Bad Medicine: The Missile Defense Age

Alan Dowd has got a pretty eye-opening article on the WPR frontpage about the quantum leaps in American missile defense technology that culminated in Thursday’s intercept of the failing US-193 satellite. Dowd argues that America has just ushered in the Missile Defense Age:

Like the Rocket Age, which terrified Americans when Sputnik orbited the globe and then transfixed the world when Armstrong took his giant leap on the lunar surface; like the Jet Age, which turned the skies over Korea into a killing field and then opened the way to inexpensive, high-speed global travel; like the Nuclear Age, which ended a war by erasing two cities, put Armageddon within man’s grasp and then provided boundless supplies of energy; this new epoch promises to bring both highs and lows, worry and wonder.
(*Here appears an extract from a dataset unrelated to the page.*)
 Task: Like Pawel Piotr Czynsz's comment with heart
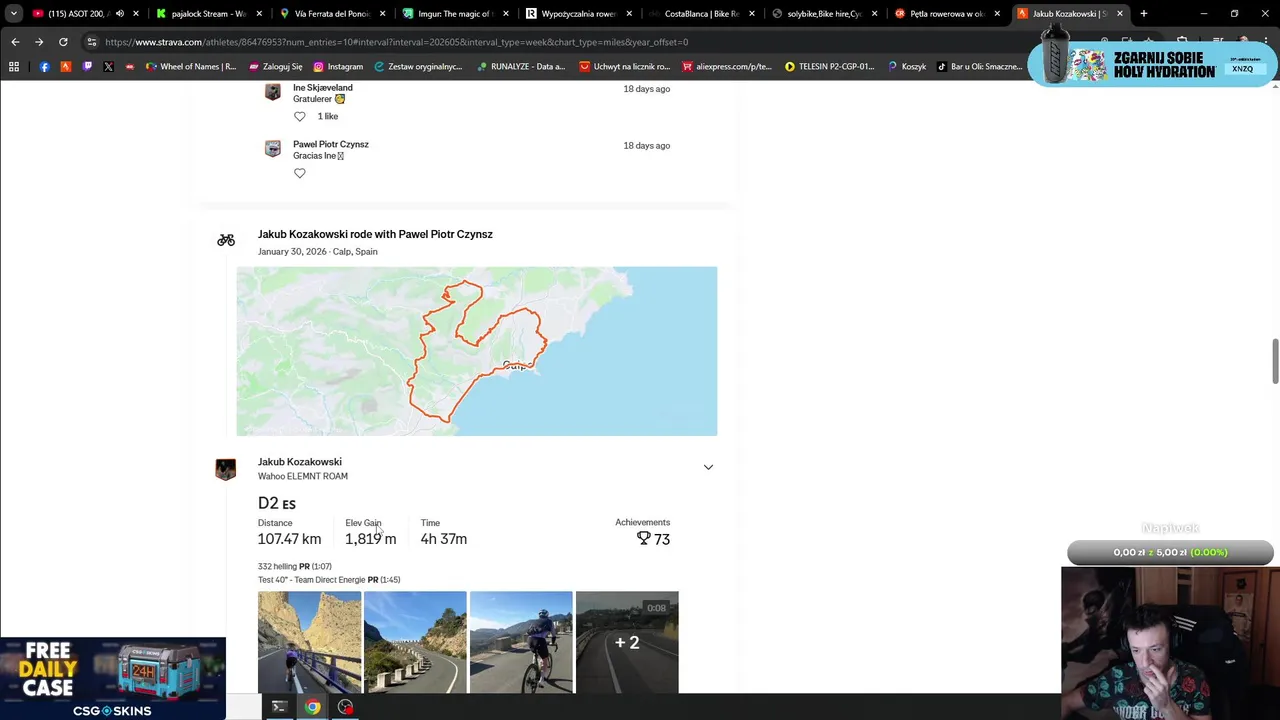[299, 173]
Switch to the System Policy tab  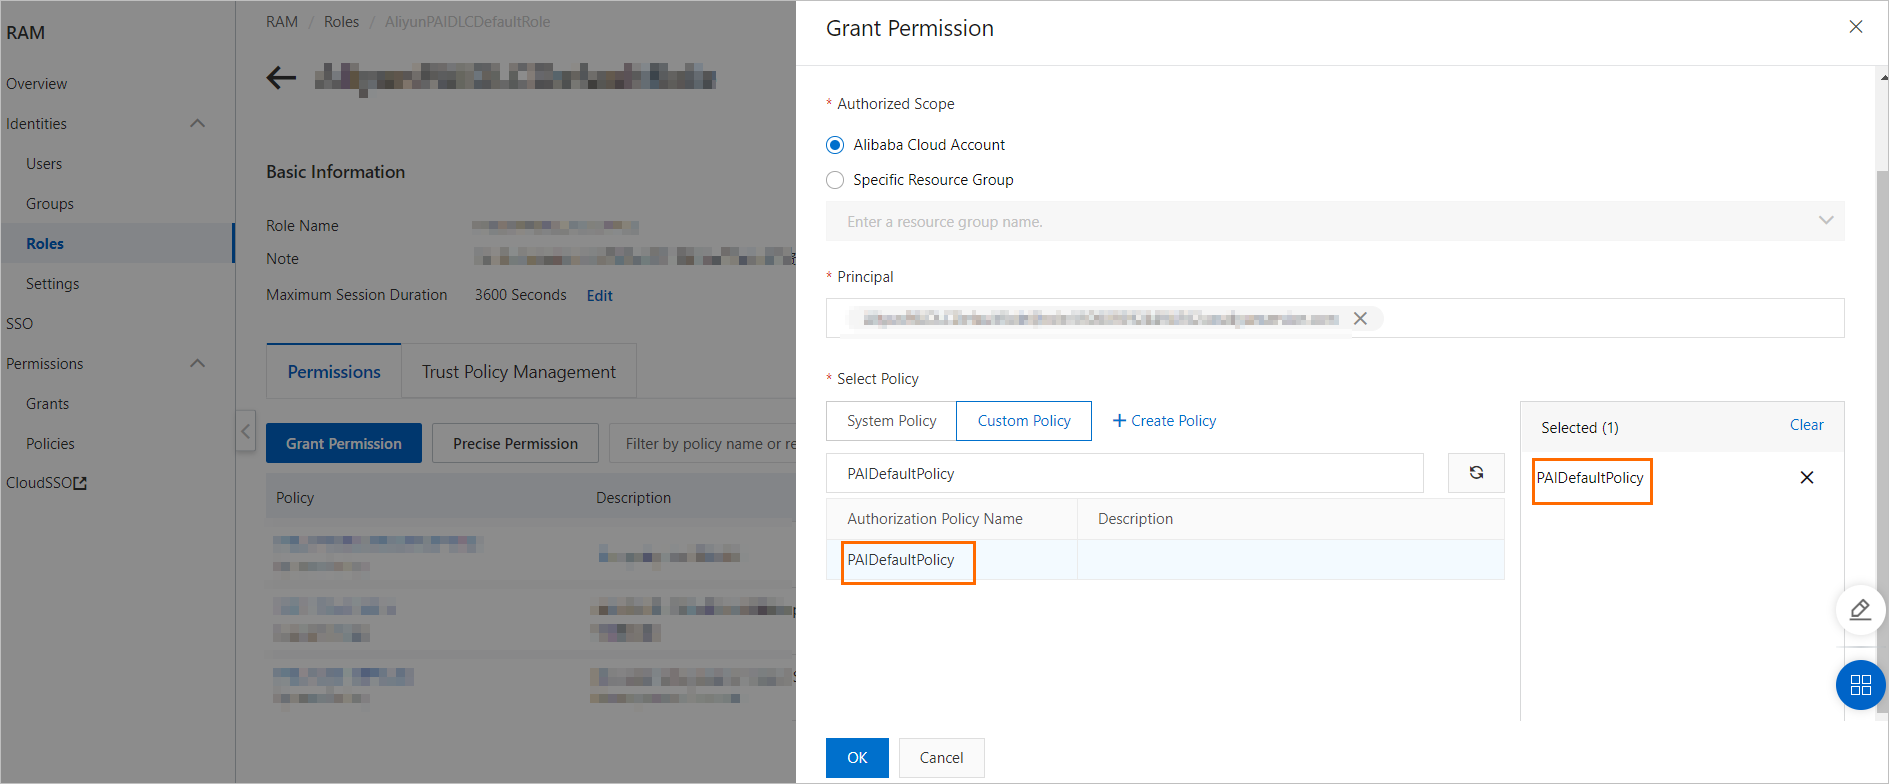(x=891, y=421)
Count me among the worried. Not because I don’t see the practical value of missile defense. It’s just that with all the challenges to dissuasion and deterrence posed by global terrorism and asymmetric warfare, it seems like a pretty dicey moment to be undermining the one area where we’ve actually managed to reach a stable status quo. I’m a non-believer when it comes to N. Korean or Iranian ICBM capabilities, and consider those nations (by definition) to be eminently deterrable even if they should eventually achieve a strike capacity. With regards to Russia and China, on the other hand, the new age that Dowd accurately describes as irreversibly upon us basically sweeps away the strategic underpinnings of the past fifty years, and this at a time when there seems to be a global sense of urgency about pushing back against the prerogatives that go along with American military dominance.

Missile defense as a national security doctrine seems to reflect the idea that America can somehow immunize itself from the world. Ironically, while it will very likely provoke an outbreak of local “rashes,” it can’t protect us from the most dangerous threat of “infection” (asymmetric attacks, whether conventional or non-conventional) that we actually face.